The ozone layer  is very effective at screening out UV-B; Nevertheless, some UV-B, particularly at its longest wavelengths, reaches the surface. Ozone cannot stop UV-A, the longer wavelength ultraviolet radiation which  reaches the earth’s surface. However, this type of UV radiation is significantly less harmful to DNA.

The thickness of the ozone layer varies widely throughout the world, being smaller near the equator and larger towards the poles. It also varies with season, being in general thicker during the spring and thinner during the autumn in the northern hemisphere.

Ozone ‘Hole’

In May 1985 scientists with the British Antarctic Survey announced the discovery of a huge hole in the ozone layer over Antarctica. They announced that Ozone levels over the northern hemisphere had been dropping by 4% per decade. They described the larger seasonal drops in the ozone levels around the south pole as a ozone hole.

The ozone hole is not technically a “hole” with no ozone is present, but is actually a region of exceptionally depleted ozone in the stratosphere over the Antarctic during the Southern Hemisphere spring (August–October).

Stratospheric temperatures in the Northern Hemisphere during winter/spring are generally slightly warmer than those in the Southern Hemisphere. Therefore ozone losses over the Arctic have been much smaller than over the Antarctic during the 1980s and early 1990s. However, the Arctic stratosphere has gradually cooled over the past few decades, and Ozone holes have been observed at the Arctic regions too recently. This is a dangerous trend, because unlike the Southern Polar hemisphere, the Northern Polar hemisphere is well populated.

Data shown:
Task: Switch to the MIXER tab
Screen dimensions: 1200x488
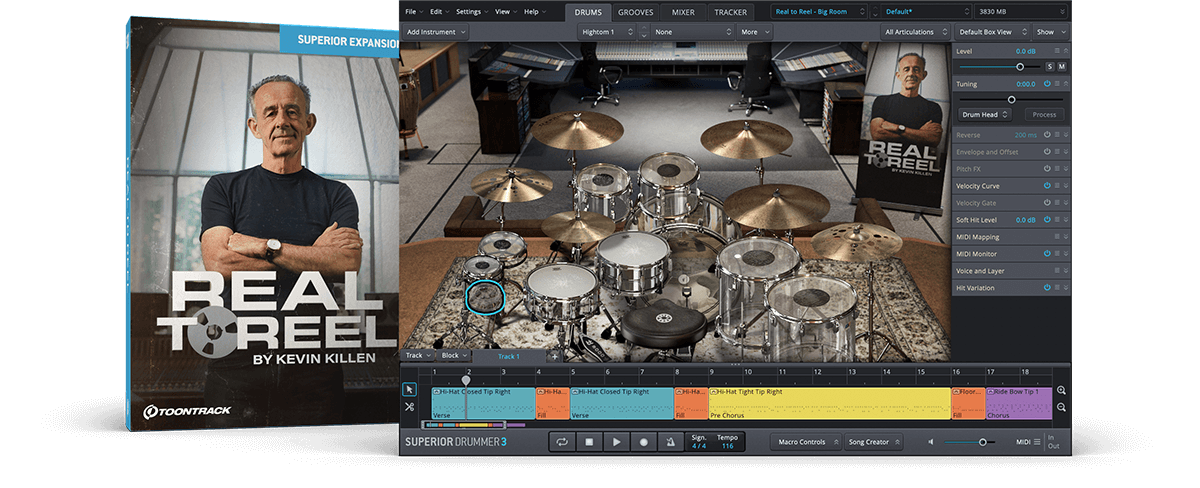Action: pyautogui.click(x=683, y=12)
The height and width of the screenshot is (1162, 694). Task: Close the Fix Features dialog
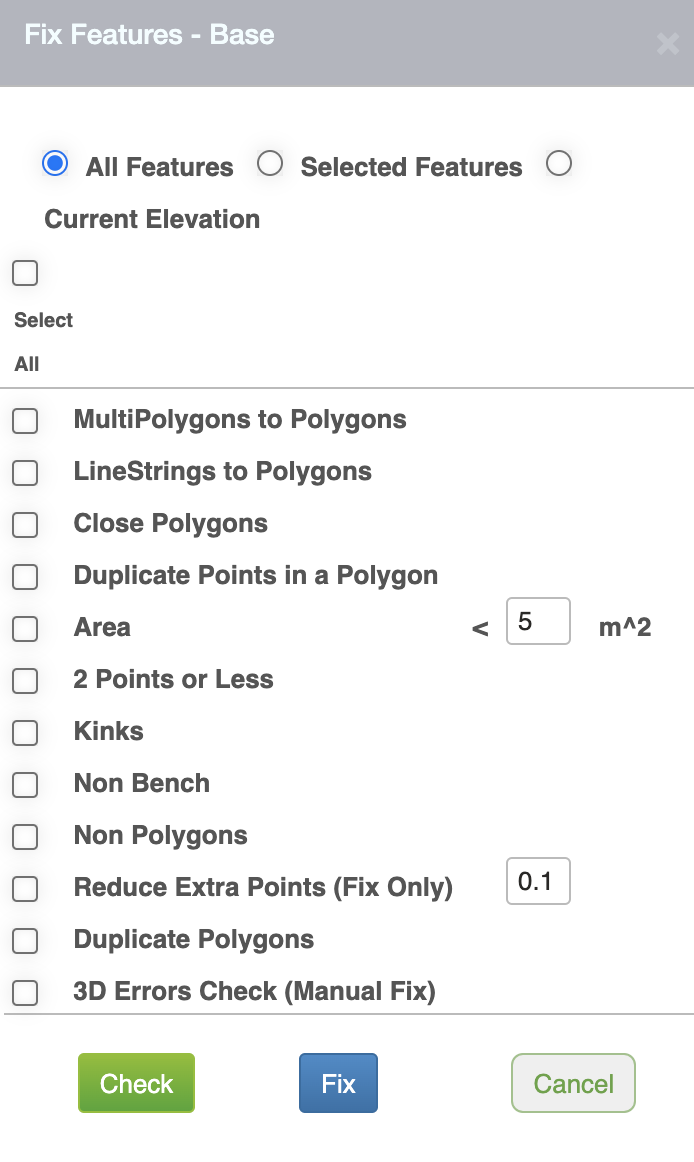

Task instructions:
**1)** In the ozone layer text, during which months does the ozone hole over the Antarctic form?
**2)** Continue the ozone layer text from where it stops.

Answers:
**1)** During the Southern Hemisphere spring, from August to October.

**2)**
Ozone hole is caused by chemicals called CFCs, or chlorofluorocarbons. CFCs escape into the atmosphere from refrigeration and propellant devices and processes. In the lower atmosphere, they are so stable that they persist for decades. Eventually, some of the CFCs reach the stratosphere where chemical reactions take place primarily on the surface of polar stratospheric clouds, ice particles, or liquid droplets, which form at high altitudes in the extreme cold of the polar regions. Ultraviolet light breaks the bond holding chlorine atoms (Cl) to the CFC molecule. Chlorine then destroys ozone molecules by “stealing” their oxygen atoms. The breakdown of ozone in the stratosphere makes it unable to absorb ultraviolet radiation. Consequently, the unabsorbed ultraviolet-B radiation is able to reach the Earth’s surface. The extent of ozone destruction is extremely sensitive to small changes in stratospheric temperature.

Another culprit responsible for the ozone depletion is nitrous oxide (N2O). The major sources of nitrous oxide are industrial processes and combustion engines of various vehicles. They are also emitted from livestock manure and sewage. Like CFCs, Nitrous oxide  is stable when emitted at ground level, but breaks down when it reaches the stratosphere to form nitrogen oxides that trigger ozone-destroying reactions.

In 1987 several UN countries gathered at Montreal, Canada, and signed a treaty to protect the stratospheric ozone layer. The Montreal Protocol stipulated that the production and consumption of compounds that deplete ozone in the stratosphere—chlorofluorocarbons, halons, carbon tetrachloride, and methyl chloroform—are to be phased out by 2005.

Chemical manufacturers soon created substitutes for CFCs with little added costs; thus, our life styles remained greatly unaffected by the switch-over from CFC’s. This has had the effect of putting a slow stopper on the Ozone hole.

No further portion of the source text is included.